Personal information
- Full name: Lionel Edward Blakeney Booth
- Born: 21 December 1850 Marylebone, Middlesex, England
- Died: 9 July 1912 (aged 61) Chillerton, Isle of Wight, England
- Batting: Unknown

Domestic team information
- 1885: Marylebone Cricket Club

Career statistics
| Competition | First-class |
| Matches | 1 |
| Runs scored | 8 |
| Batting average | 8.00 |
| 100s/50s | –/– |
| Top score | 8 |
| Catches/stumpings | 1/– |
- Source: Cricinfo, 14 October 2021

= Lionel Booth (cricketer) =

English cricketer and British Army officer

Lionel Edward Blakeney Booth (21 December 1850 - 9 July 1912) was an English first-class cricketer and British Army officer.

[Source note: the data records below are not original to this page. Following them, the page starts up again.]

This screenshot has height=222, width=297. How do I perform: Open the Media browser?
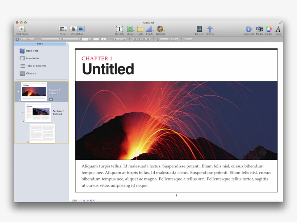pyautogui.click(x=259, y=30)
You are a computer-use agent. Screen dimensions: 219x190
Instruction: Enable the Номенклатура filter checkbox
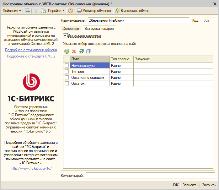pos(67,66)
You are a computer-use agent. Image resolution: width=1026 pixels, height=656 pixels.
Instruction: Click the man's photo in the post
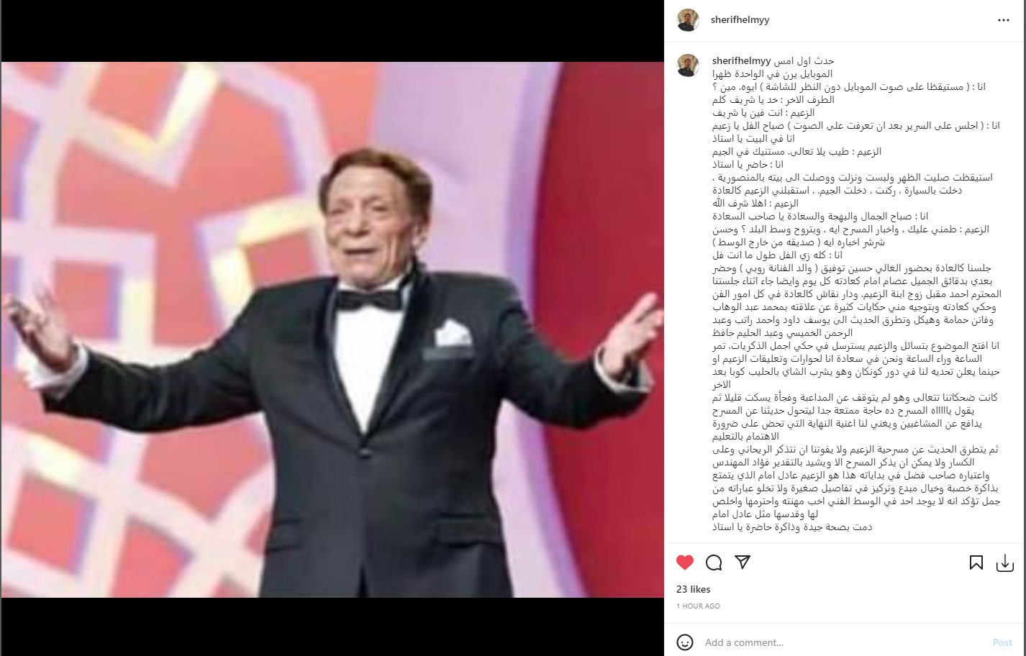[x=332, y=329]
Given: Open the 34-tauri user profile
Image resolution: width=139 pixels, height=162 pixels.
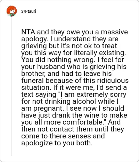Looking at the screenshot, I should (28, 11).
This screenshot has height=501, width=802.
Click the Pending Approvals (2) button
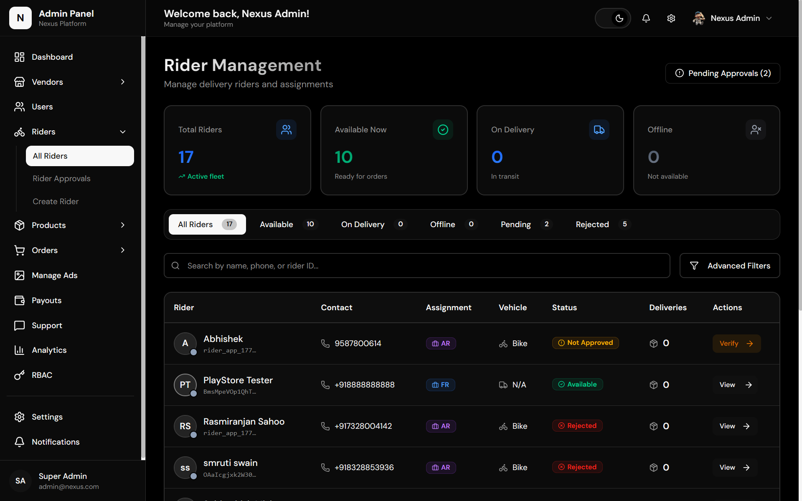point(723,73)
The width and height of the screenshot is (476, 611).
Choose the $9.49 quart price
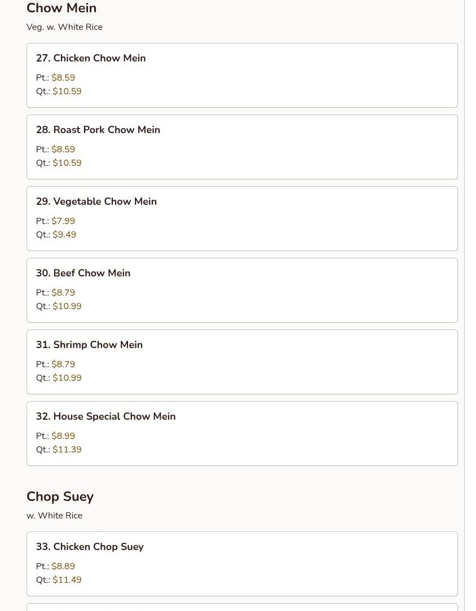click(64, 235)
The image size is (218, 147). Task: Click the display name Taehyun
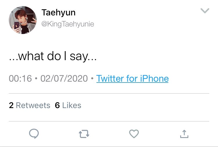(x=58, y=12)
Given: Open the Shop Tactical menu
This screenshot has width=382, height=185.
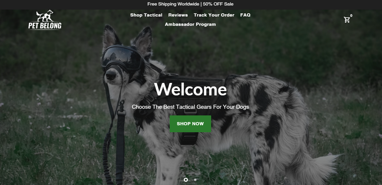Looking at the screenshot, I should coord(146,15).

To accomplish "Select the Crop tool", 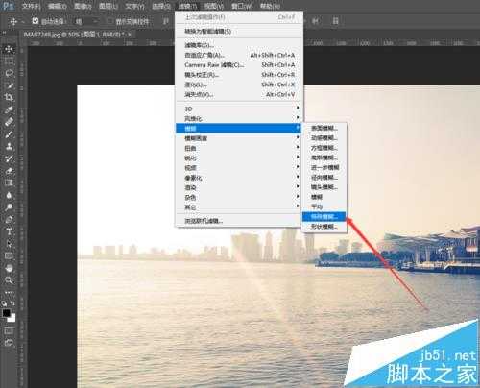I will coord(9,97).
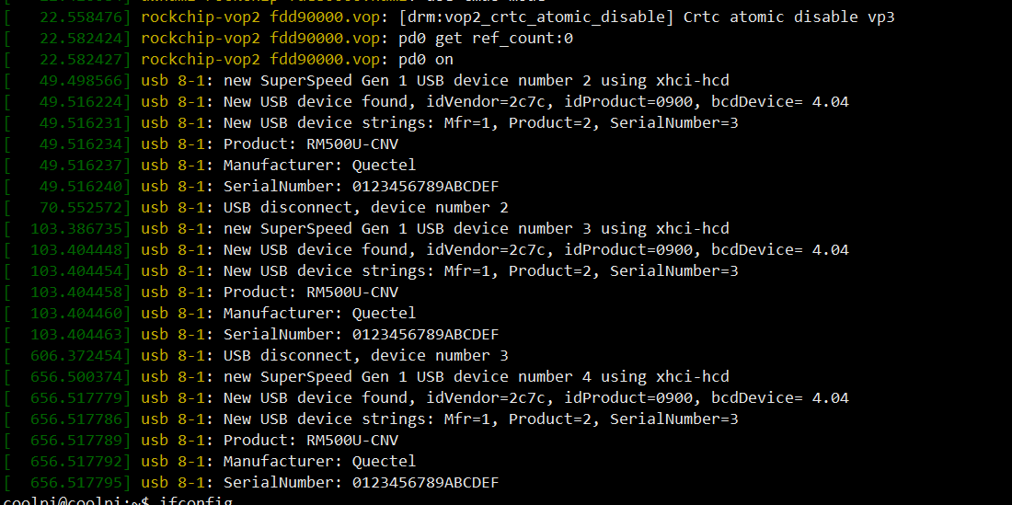
Task: Click the 'Manufacturer: Quectel' line at 656.517792
Action: coord(210,461)
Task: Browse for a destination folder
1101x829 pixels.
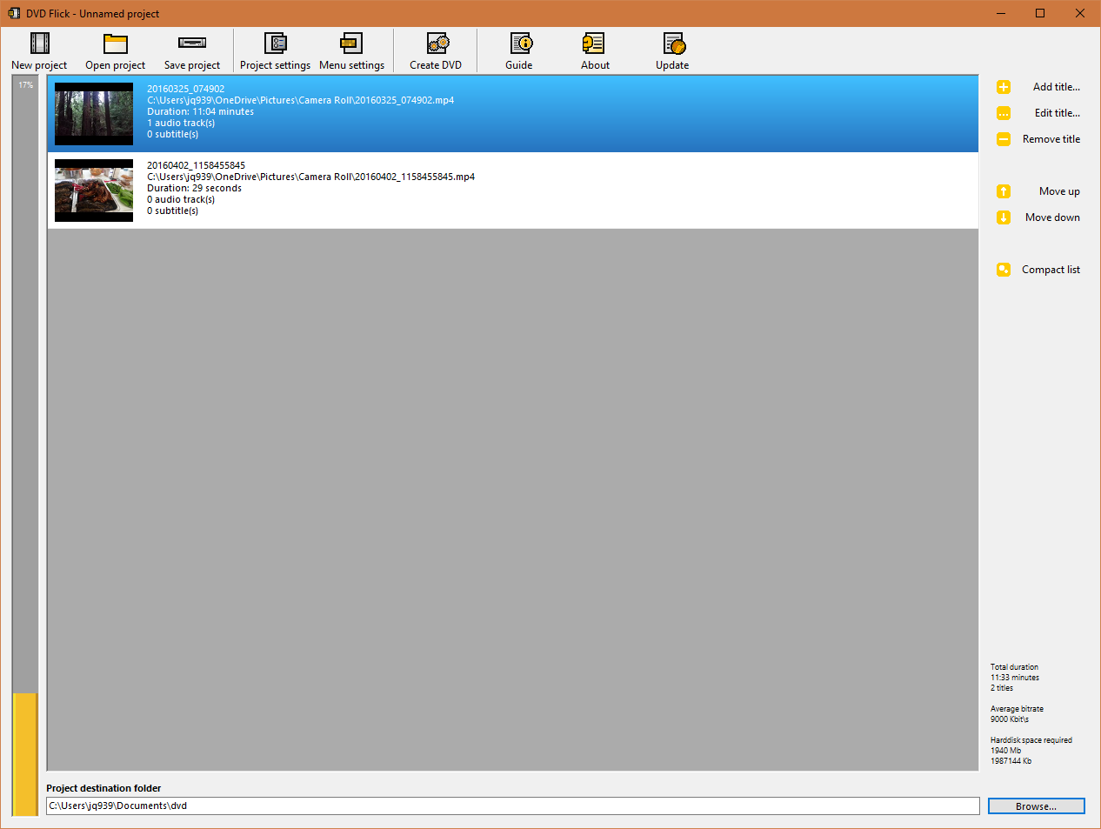Action: (x=1036, y=806)
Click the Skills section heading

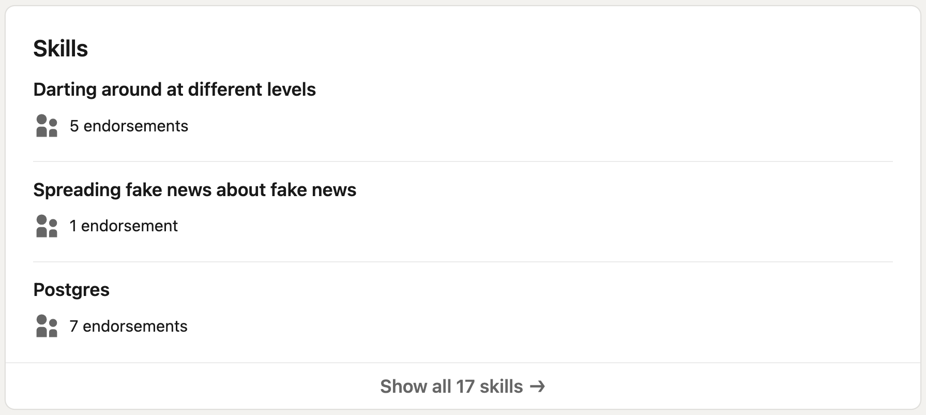tap(60, 49)
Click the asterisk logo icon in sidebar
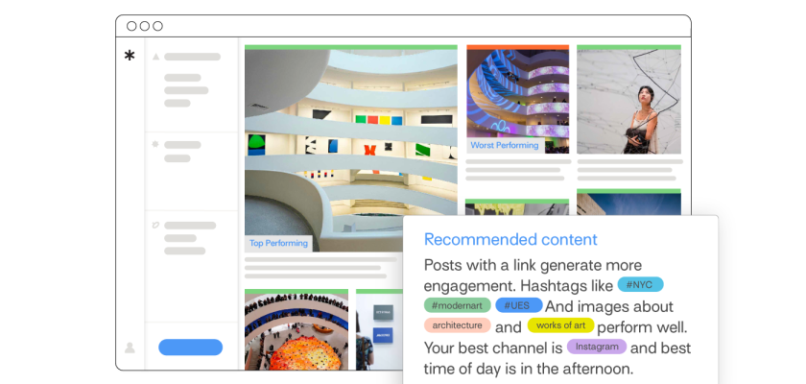Screen dimensions: 806x384 [x=130, y=57]
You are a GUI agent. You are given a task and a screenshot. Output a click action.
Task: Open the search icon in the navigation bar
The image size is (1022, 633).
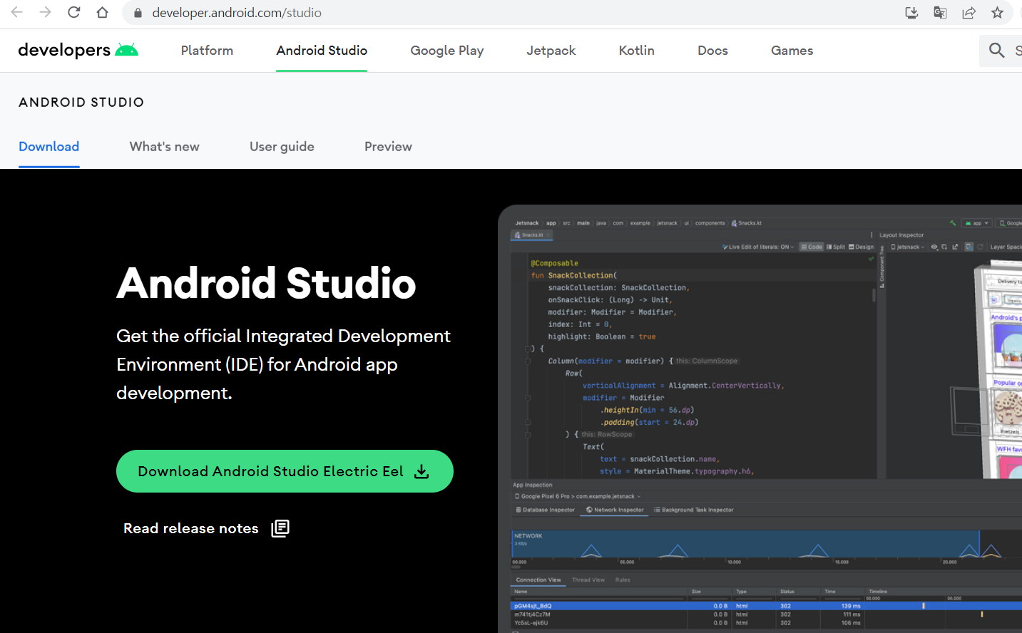tap(996, 50)
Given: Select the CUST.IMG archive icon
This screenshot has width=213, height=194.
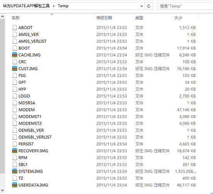Looking at the screenshot, I should (x=15, y=68).
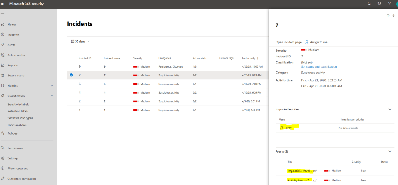Go to previous incident with up arrow

388,16
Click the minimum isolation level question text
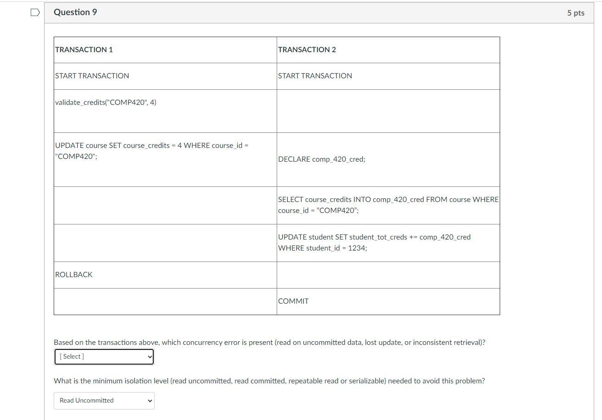The height and width of the screenshot is (420, 602). pos(270,381)
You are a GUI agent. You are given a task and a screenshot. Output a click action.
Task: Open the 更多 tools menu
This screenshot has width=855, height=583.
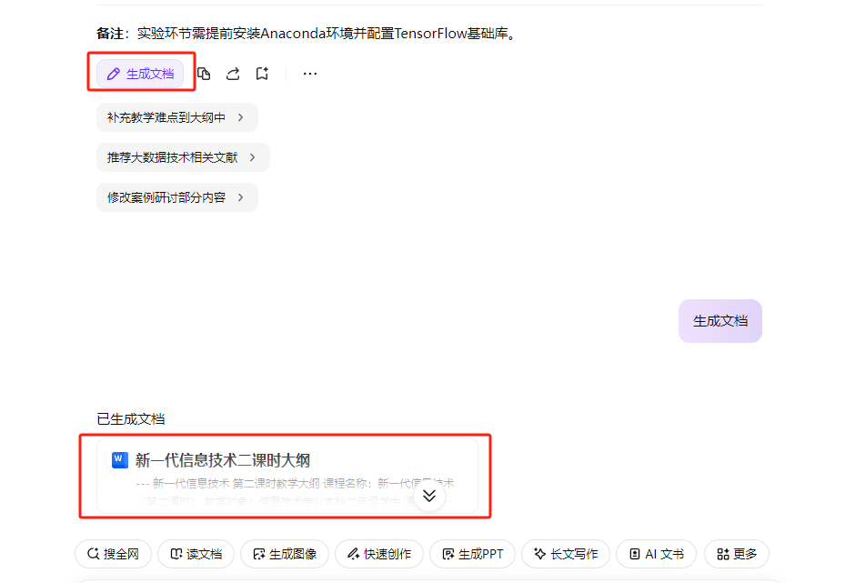coord(736,554)
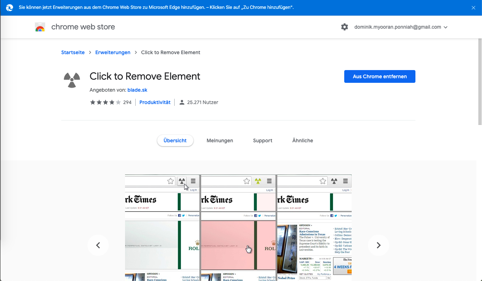Select the Ähnliche tab

tap(302, 141)
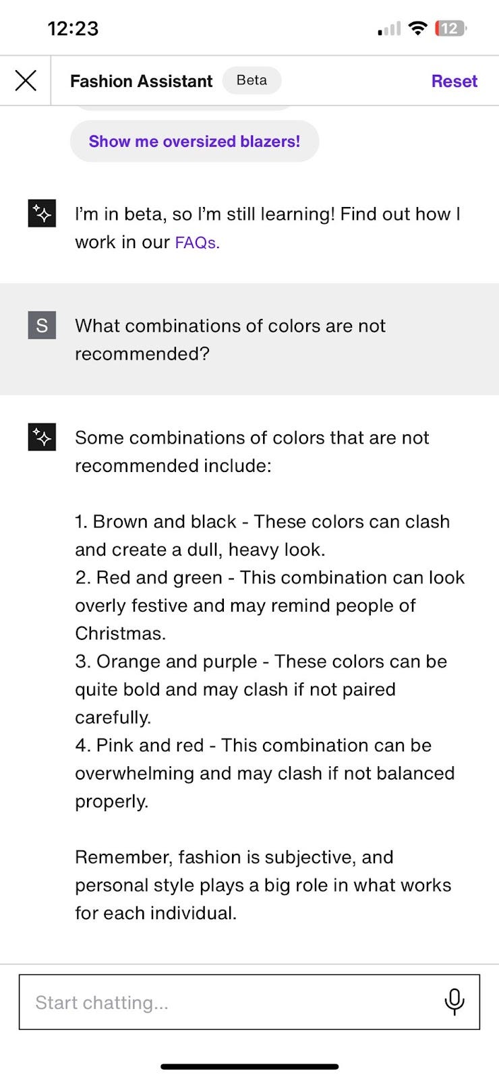Tap the cellular signal bars icon
The image size is (499, 1079).
pyautogui.click(x=389, y=28)
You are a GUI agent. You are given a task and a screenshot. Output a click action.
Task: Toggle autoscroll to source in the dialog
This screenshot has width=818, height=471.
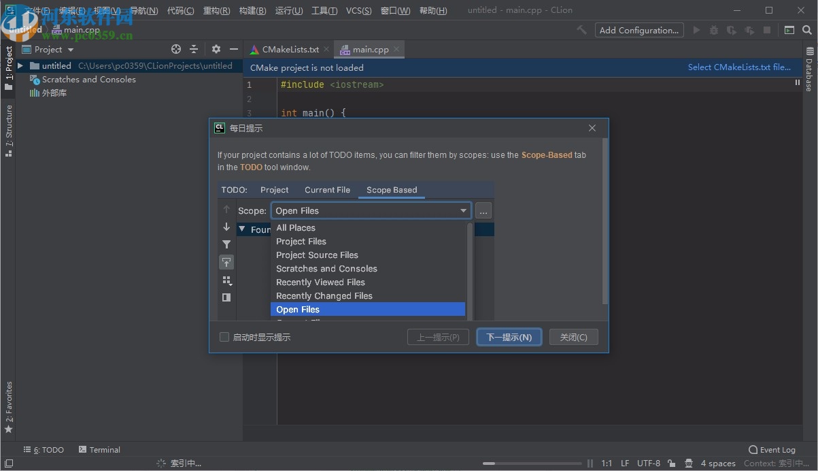[x=226, y=262]
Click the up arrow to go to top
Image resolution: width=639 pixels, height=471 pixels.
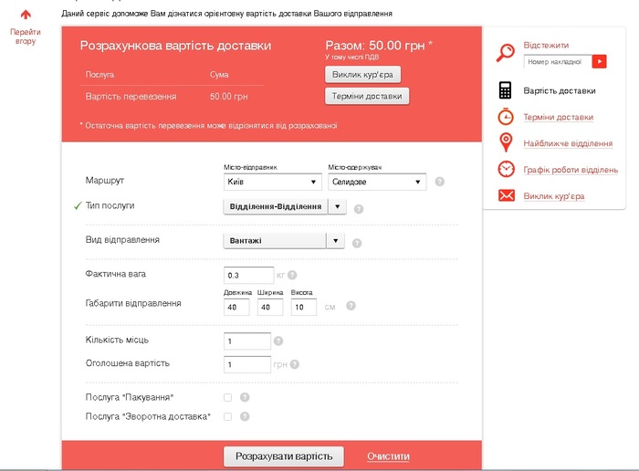click(26, 15)
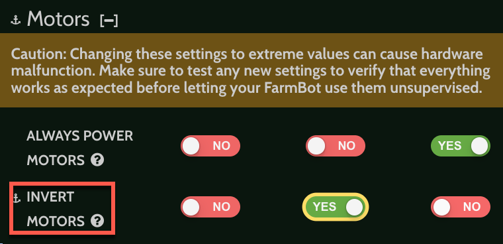Click the INVERT label text
Viewport: 503px width, 244px height.
[x=50, y=197]
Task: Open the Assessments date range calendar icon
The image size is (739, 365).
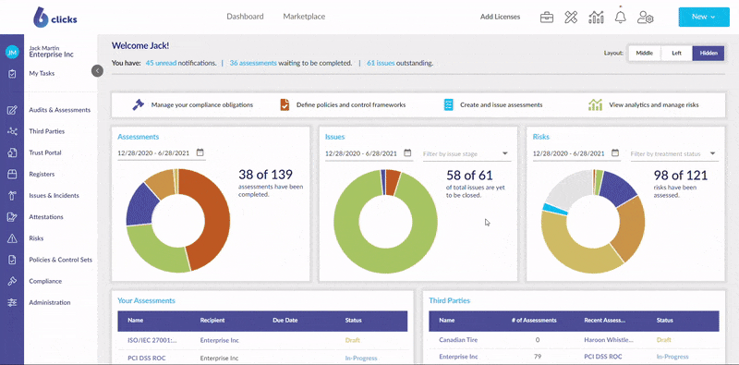Action: coord(200,152)
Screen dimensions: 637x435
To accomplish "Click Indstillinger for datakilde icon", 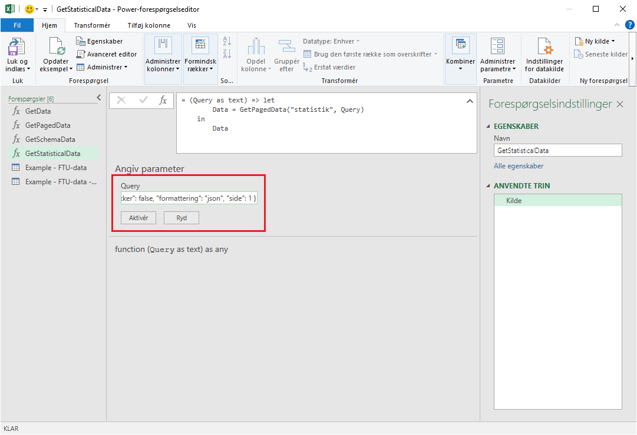I will pos(544,47).
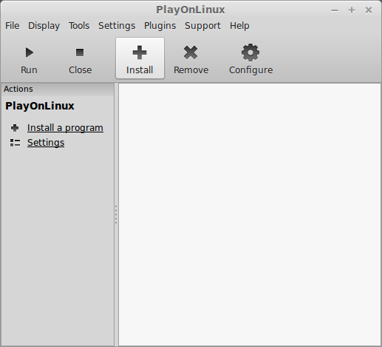382x347 pixels.
Task: Open the File menu
Action: coord(12,26)

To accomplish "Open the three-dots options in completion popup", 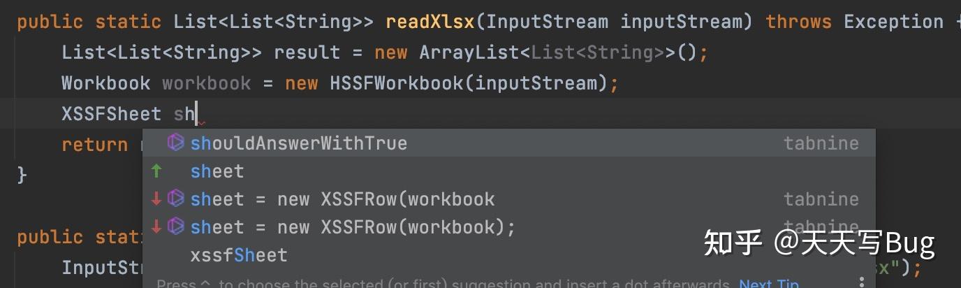I will click(862, 282).
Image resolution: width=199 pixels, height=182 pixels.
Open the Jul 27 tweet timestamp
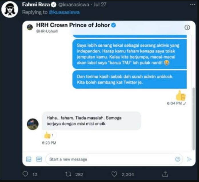pyautogui.click(x=100, y=5)
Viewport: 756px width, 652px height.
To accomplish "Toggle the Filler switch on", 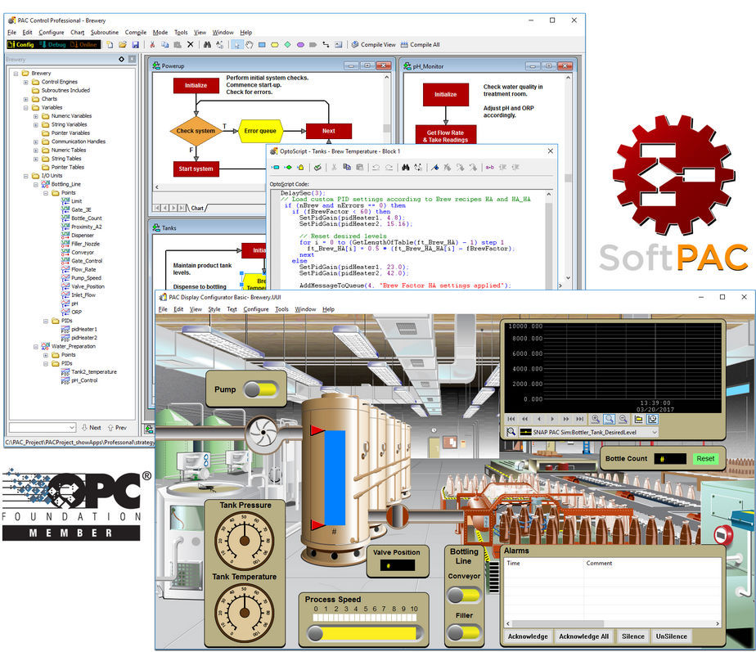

The son of Lionel Booth, he was born at Marylebone in December 1850. He was educated at Wellington College, Berkshire. After leaving Wellington, he was commissioned into the 104th Regiment of Foot as a sub-lieutenant in January 1872. He was promoted to lieutenant in January 1872, which was antedated to the date of his commission. Booth transferred to the Duke of Wellington's Regiment in July 1875, at which point he was made a captain. He served in the Second Anglo-Afghan War, with Booth being promoted to brevet major in September 1882, in recognition of his service during the conflict. He played first-class cricket for the Marylebone Cricket Club in 1885, making a single appearance against Hampshire at Southampton. Batting once in the match, he was dismissed for 8 runs in Hampshire's first innings by H. H. Armstrong.

As his military career continued, Booth was seconded for service on the staff in August 1889, being appointed aide-de-camp to Major-General Sir T. D. Baker in British India. His promotion from brevet major to major came in August 1890, with promotion to lieutenant colonel following in December 1898. He was placed in command of the 16th Regimental Division of the Bedfordshire Regiment in October 1902, with Booth being made a colonel upon his appointment. He retained this command until October 1906, after which he retired from active service in December 1907. He died at Billingham Manor on the Isle of Wight in July 1912.